"Well, old boy!" he said to himself cynically, as he walked back to Carlton Lodge, "are we going to write our 'Sorrows of Werther' once again?"
CHAPTER LI.
ANOTHER CHAT BY THE FIRE.
The last sodden leaves had fallen from the London trees, and autumn was fast merging into winter. Mona sat alone in her study, deep in a copy of Balfour On the Heart, which she had picked up second-hand, on her way from hospital, and had carried home in triumph. It was the height of her ambition at this time to be "strong on the heart and lungs"; and as she read she mechanically percussed the arm of her big chair, with a lightness of touch which many doctors might have envied.
There was a knock at the door, and Miss Lascelles entered the room.
"That's right," said Mona, holding out her hand, "sit down."
"Thanks," was the reply, in Miss Lascelles's cultured, musical drawl. "I am not going to stay.
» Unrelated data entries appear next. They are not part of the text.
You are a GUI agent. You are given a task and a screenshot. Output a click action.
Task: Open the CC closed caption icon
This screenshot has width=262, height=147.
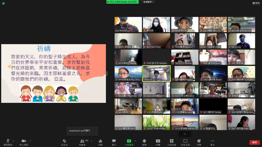(158, 141)
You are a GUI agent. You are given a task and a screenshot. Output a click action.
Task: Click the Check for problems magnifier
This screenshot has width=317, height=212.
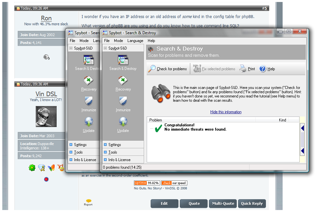(x=152, y=69)
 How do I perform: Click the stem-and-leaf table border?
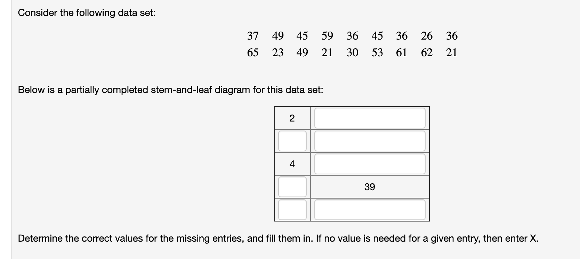(352, 106)
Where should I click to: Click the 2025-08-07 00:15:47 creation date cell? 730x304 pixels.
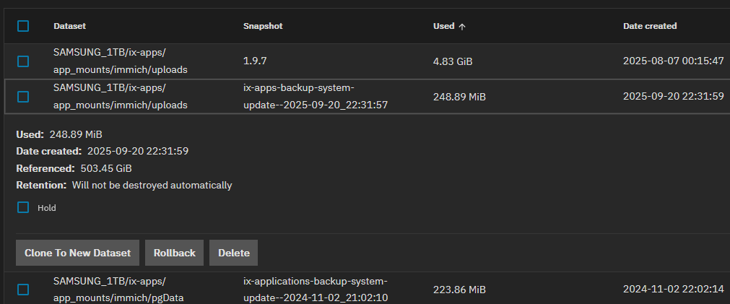point(673,61)
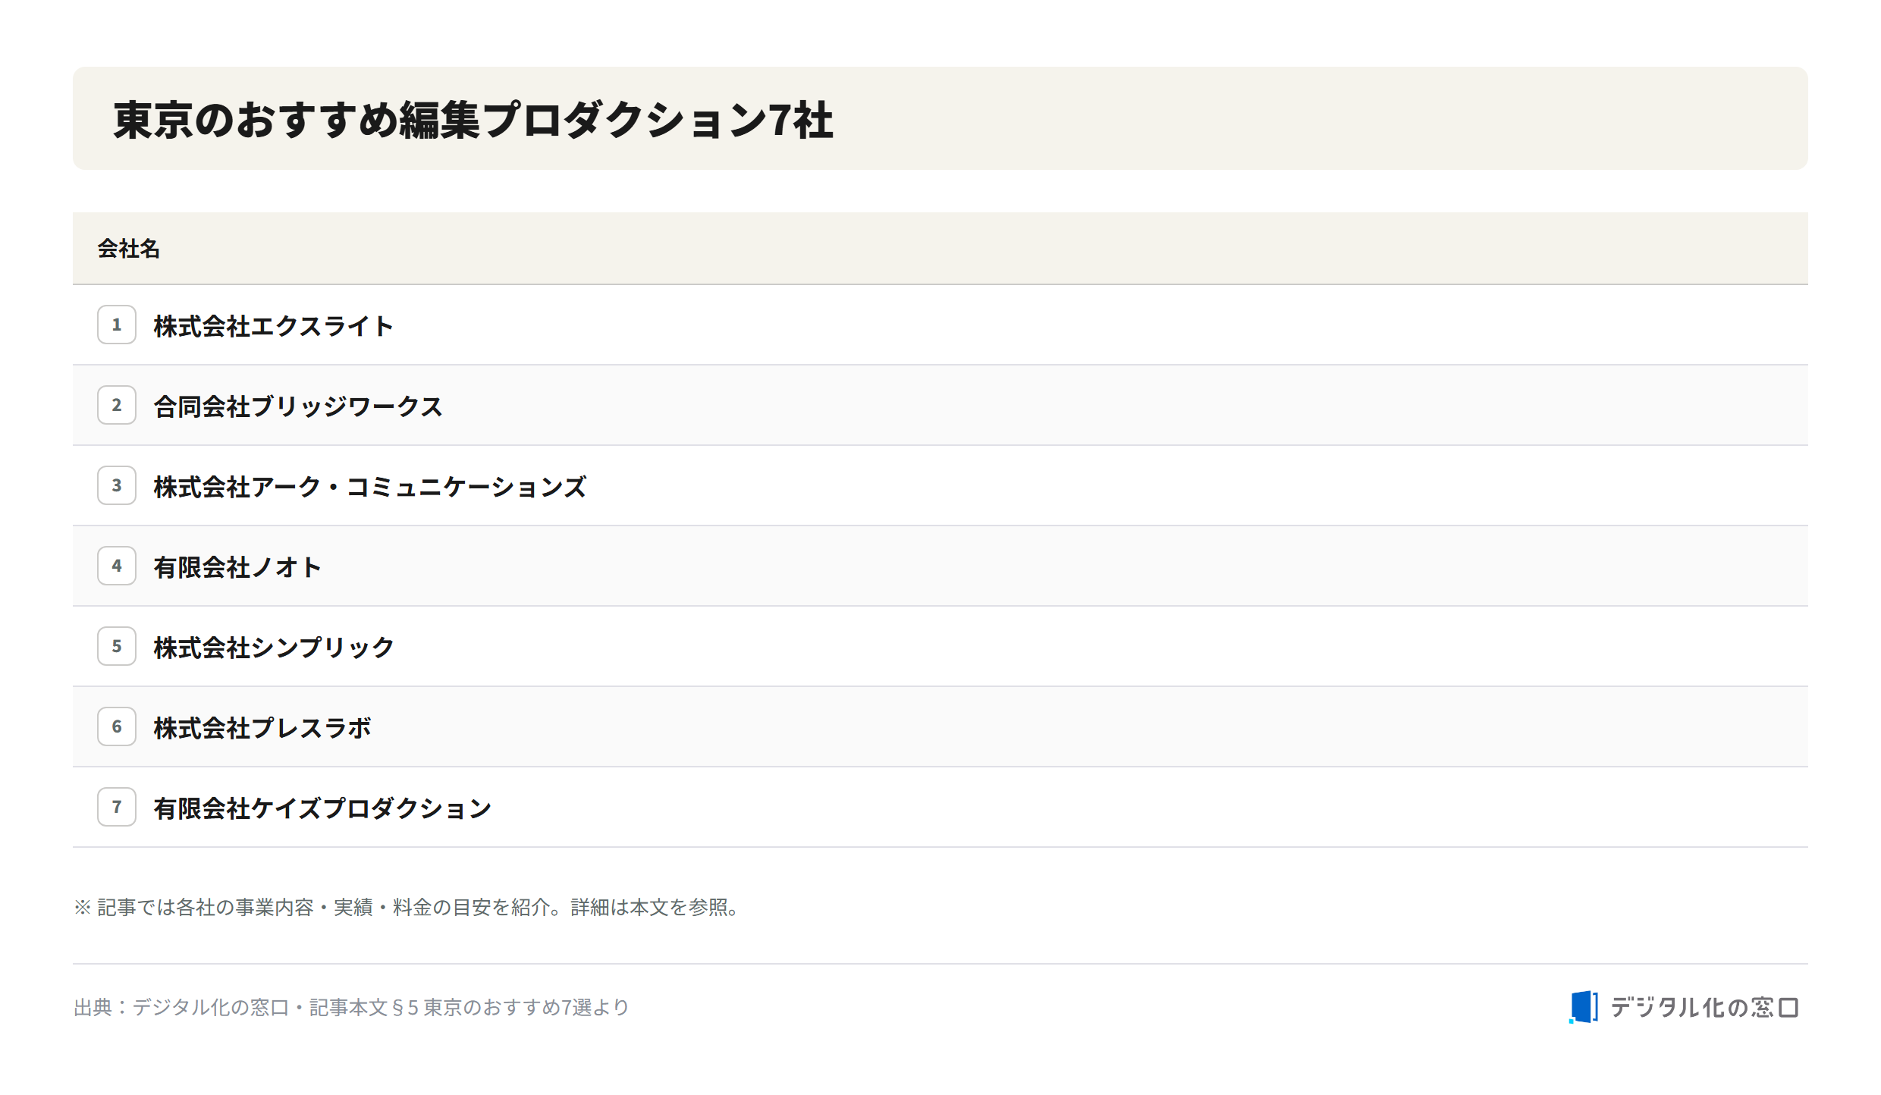This screenshot has width=1881, height=1095.
Task: Click the ※ footnote about 事業内容
Action: coord(410,907)
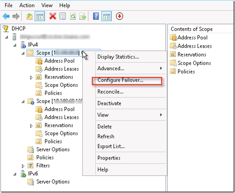This screenshot has width=235, height=193.
Task: Expand the Filters tree node
Action: (23, 166)
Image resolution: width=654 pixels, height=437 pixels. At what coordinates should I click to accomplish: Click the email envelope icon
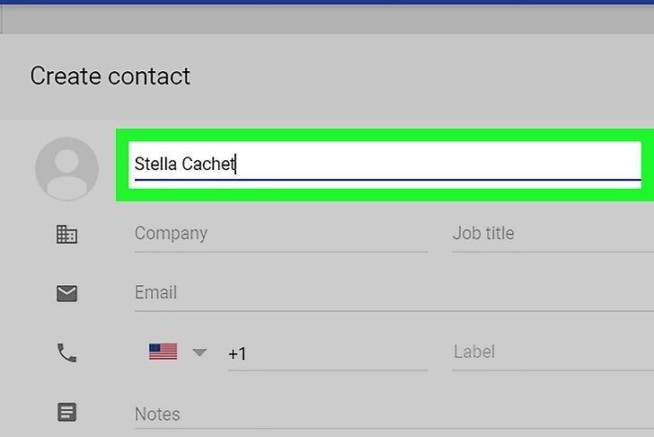[66, 293]
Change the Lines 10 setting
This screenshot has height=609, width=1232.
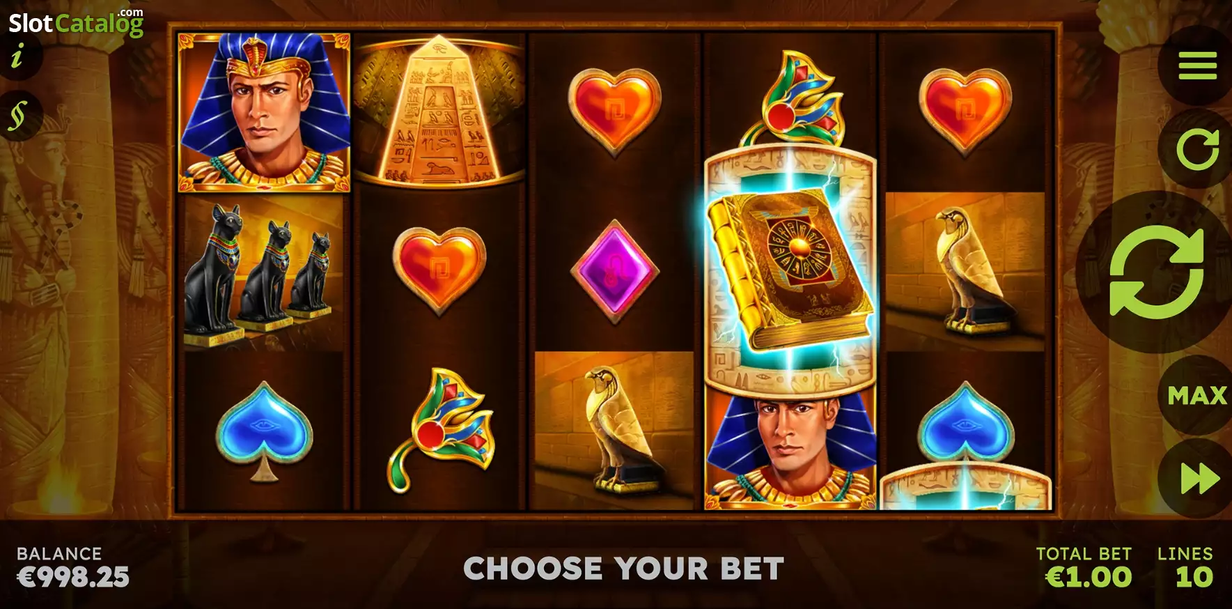[x=1194, y=577]
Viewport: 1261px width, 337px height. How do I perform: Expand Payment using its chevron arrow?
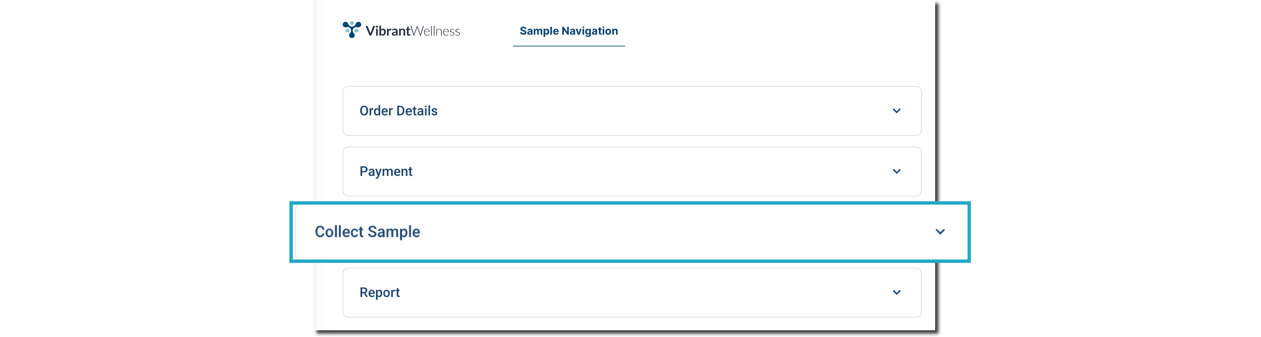[896, 172]
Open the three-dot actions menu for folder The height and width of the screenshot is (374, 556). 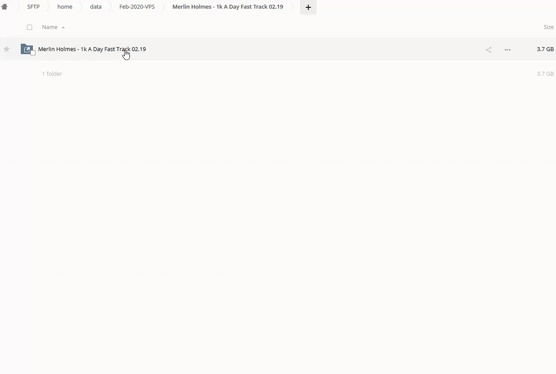tap(507, 49)
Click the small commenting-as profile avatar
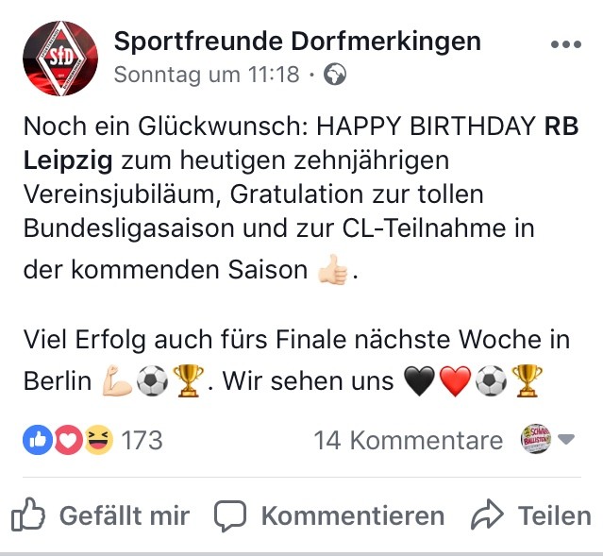Viewport: 603px width, 556px height. click(x=536, y=439)
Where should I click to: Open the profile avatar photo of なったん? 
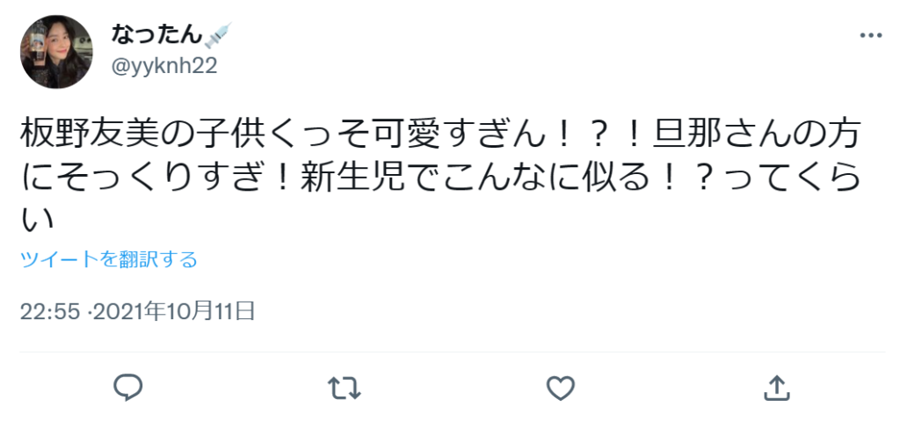(56, 52)
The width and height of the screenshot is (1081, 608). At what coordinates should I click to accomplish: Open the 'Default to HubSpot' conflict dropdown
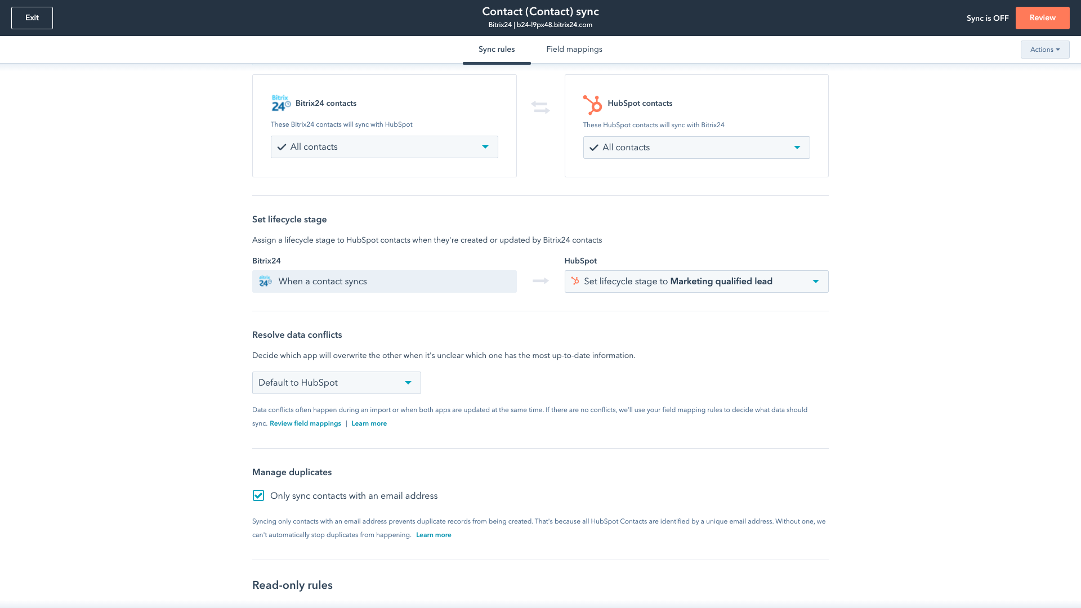click(x=408, y=382)
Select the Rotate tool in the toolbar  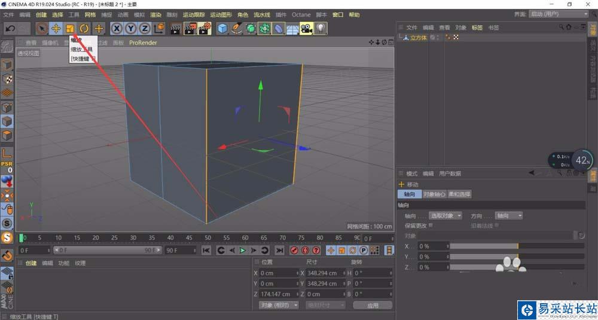pos(84,28)
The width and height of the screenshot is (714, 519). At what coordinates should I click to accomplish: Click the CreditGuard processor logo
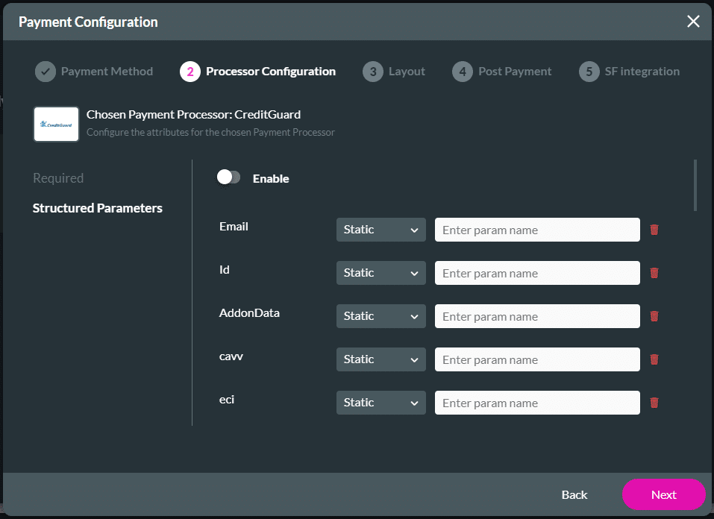(55, 124)
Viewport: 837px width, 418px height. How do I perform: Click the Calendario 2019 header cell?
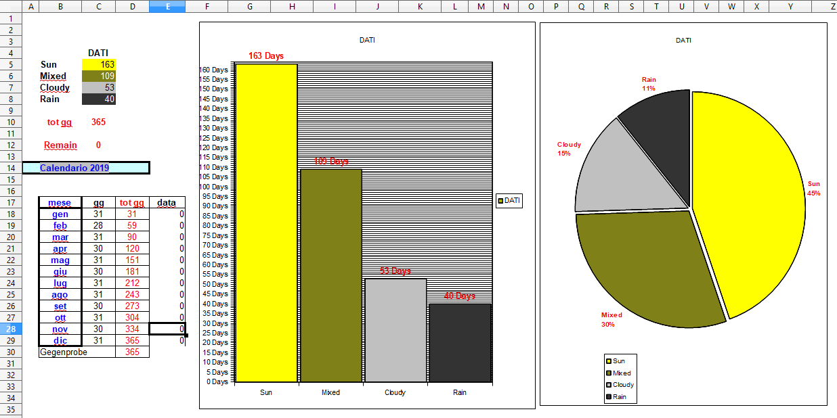coord(85,168)
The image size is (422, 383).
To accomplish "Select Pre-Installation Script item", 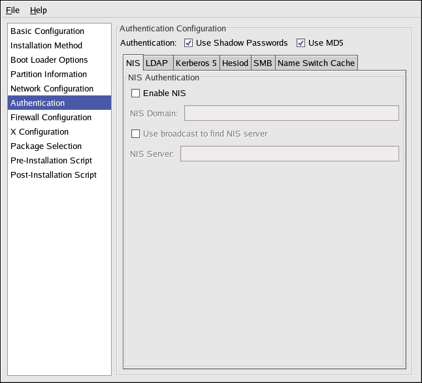I will coord(51,161).
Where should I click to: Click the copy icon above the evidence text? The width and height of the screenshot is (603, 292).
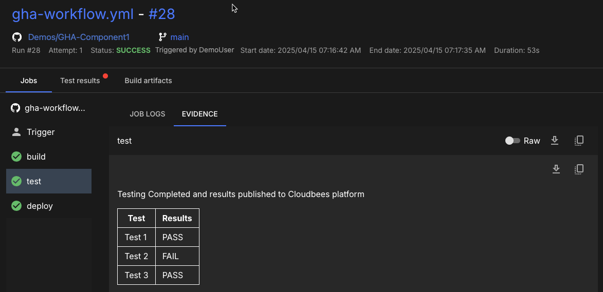point(579,169)
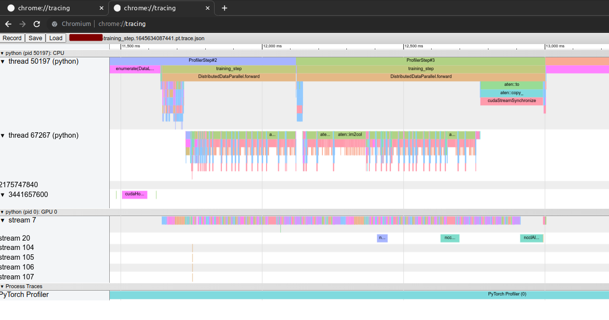Close the second chrome://tracing tab
This screenshot has width=609, height=320.
[207, 8]
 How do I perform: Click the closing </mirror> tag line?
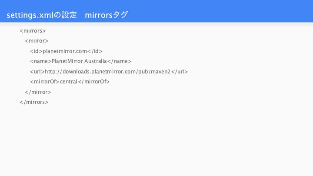[38, 92]
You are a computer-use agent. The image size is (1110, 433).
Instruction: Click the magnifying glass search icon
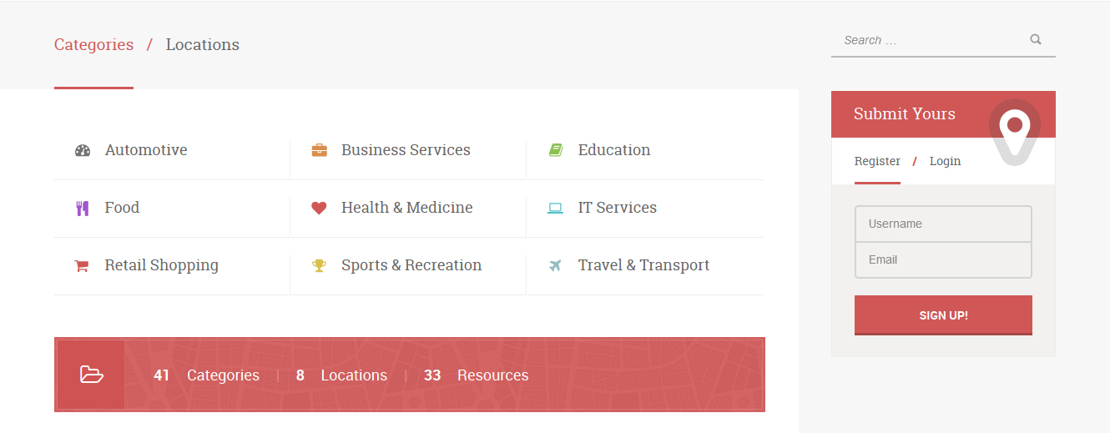click(x=1036, y=39)
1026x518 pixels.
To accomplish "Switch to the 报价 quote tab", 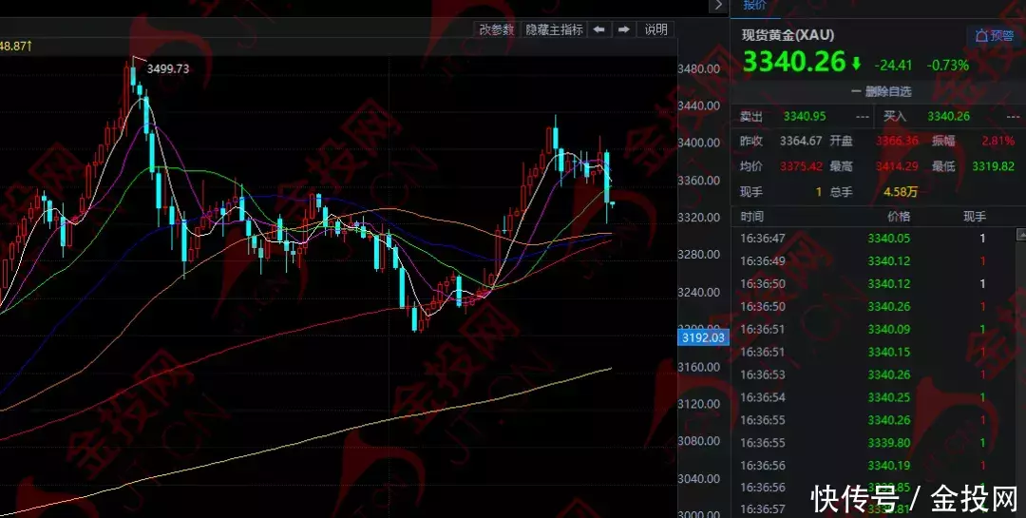I will click(x=755, y=5).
I came to ask if you would lend me your notes of that leucocythæmia case. I am working up the spleen just now."
"I will, with pleasure. But don't be in such a hurry, now that you have come so far. I never get a chance to speak to you in hospital. Sit down and tell me what the scientist thinks of it all."
Miss Lascelles pulled off her hat unceremoniously, and passed her hand through her dark hair.
"Oh, reform it altogether!" she cried. "There is a deal of humbug in the profession, and I don't know that the women have lessened it."